Project Details
Reduction of sampling and data complexity by modern sparsification techniques
Applicant
Professor Dr. Tino Ullrich
Subject Area
Mathematics
Term
since 2024
Project identifier
Deutsche Forschungsgemeinschaft (DFG) - Project number 533875539
The present digital age has seen an enormous growth of digital data that is transmitted, collected, and processed, for instance, in machine learning (ML) based applications. In order to cope with this phenomenon, efficient methods are needed for storing, handling, and reducing the arising massive data sets as well as to extract relevant information out from them. Such demand sets major challenges at the frontier of mathematics, computer science, and electrical engineering. Some of those require fundamentally new approaches. Despite the great success of ML in the recent decade, a fundamental problem remains. For most ML based algorithms a huge amount of training data is needed to “guarantee” their success. However, often data acquisition is difficult and expensive, for instance, when there is a need for high-priced sensors. In addition, the training step typically comes with a computational effort growing vastly in the amount of data. In this project, we hence aim for new approaches to reduce the sampling and data complexity in such models. Rather than on the development of new ML methods, we thereby focus on the problem of data reduction. It turned out that many data sets can be significantly “sub-sampled” without losing relevant information. For this, one takes advantage of inherent sparsity of the data. The corresponding problem of “sparsification” appears in different scenarios. The core task can mostly be formulated as reducing the number of data vectors in a huge data matrix while preserving its spectral properties. The spectral information is where the relevant information is encoded. Closely connected is the task of frame subsampling, a field which has seen recent progress based on the solution of the Kadison–Singerproblem. Utilizing such recent results, our plan is to develop and analyze new methods striving for optimal sparsity in data representation. In a related but slightly different context, we aim to reduce the number of nodes in the sampling discretization of functions. This allows for controlling the optimal worst-case error in the extraordinarily difficult but important problem of function recovery from partial and incomplete information. One of our main goals here is to overcome the current gap between non-constructive and constructive methods. Progress in this direction will certainly help to conceive new methods suitable for practical applications in the future.

──────────

In the project description above, where is the relevant information in a data matrix said to be encoded?

> [Information provided]:
──────────

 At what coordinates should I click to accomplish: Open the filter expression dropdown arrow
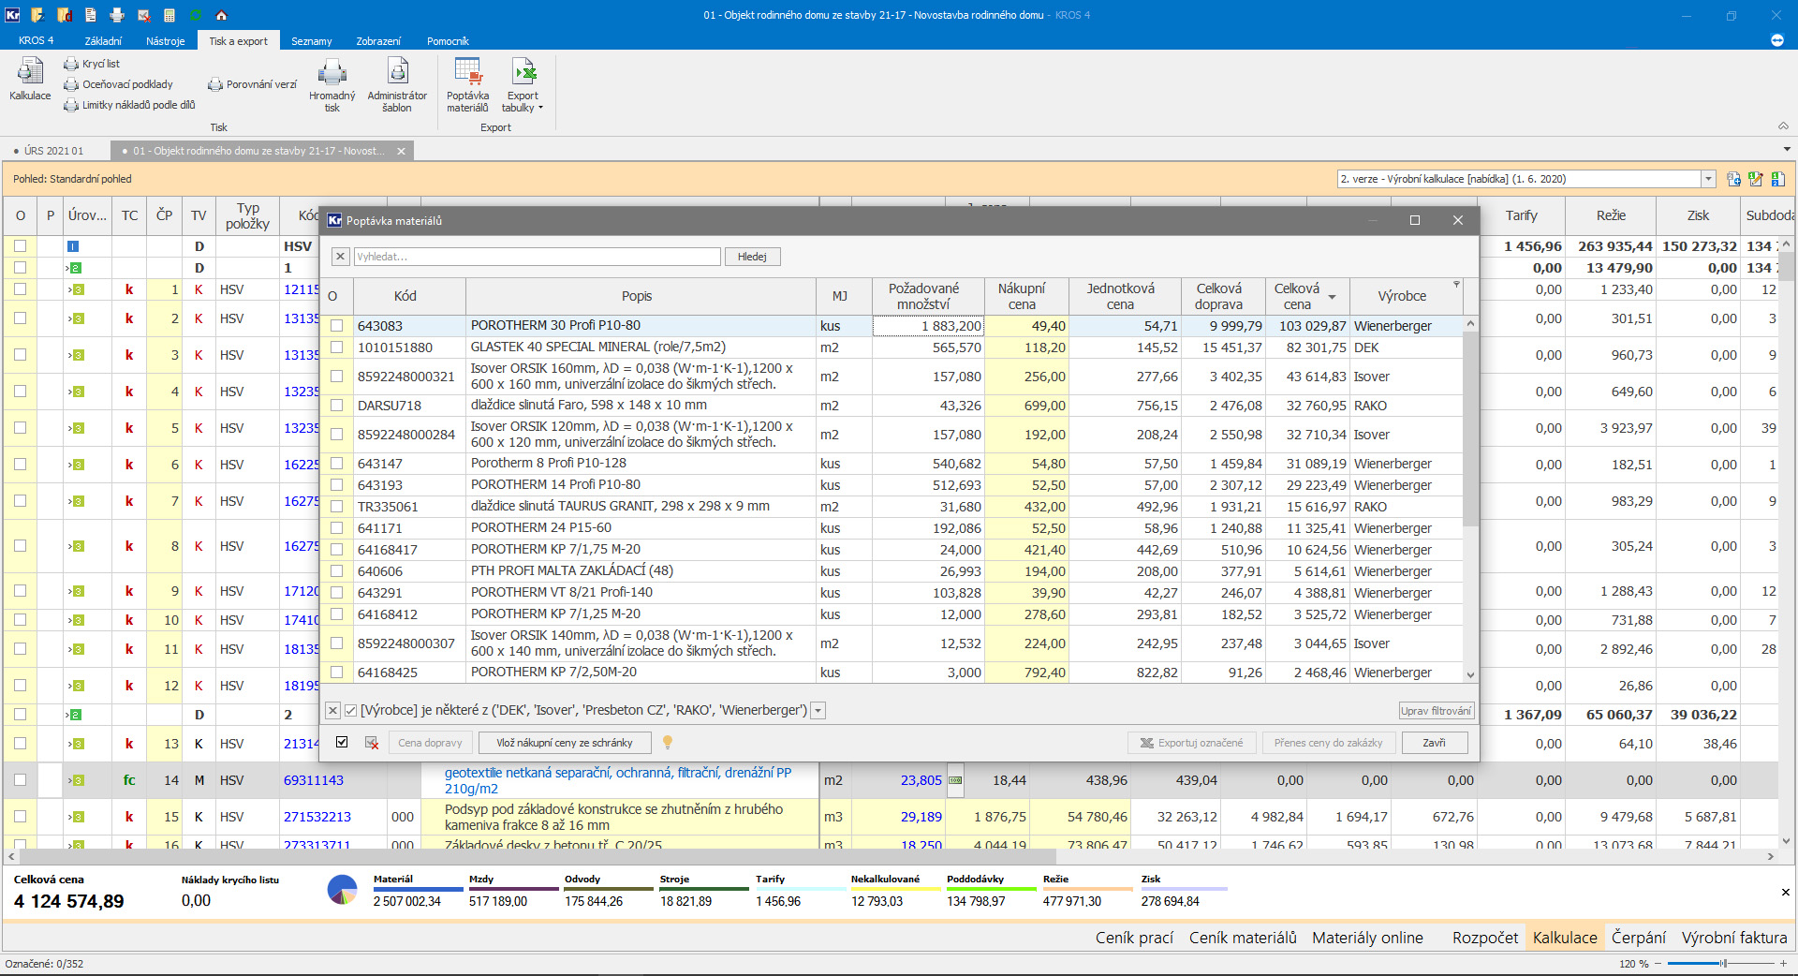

──────────

> [Problem solution]: In its spectral information.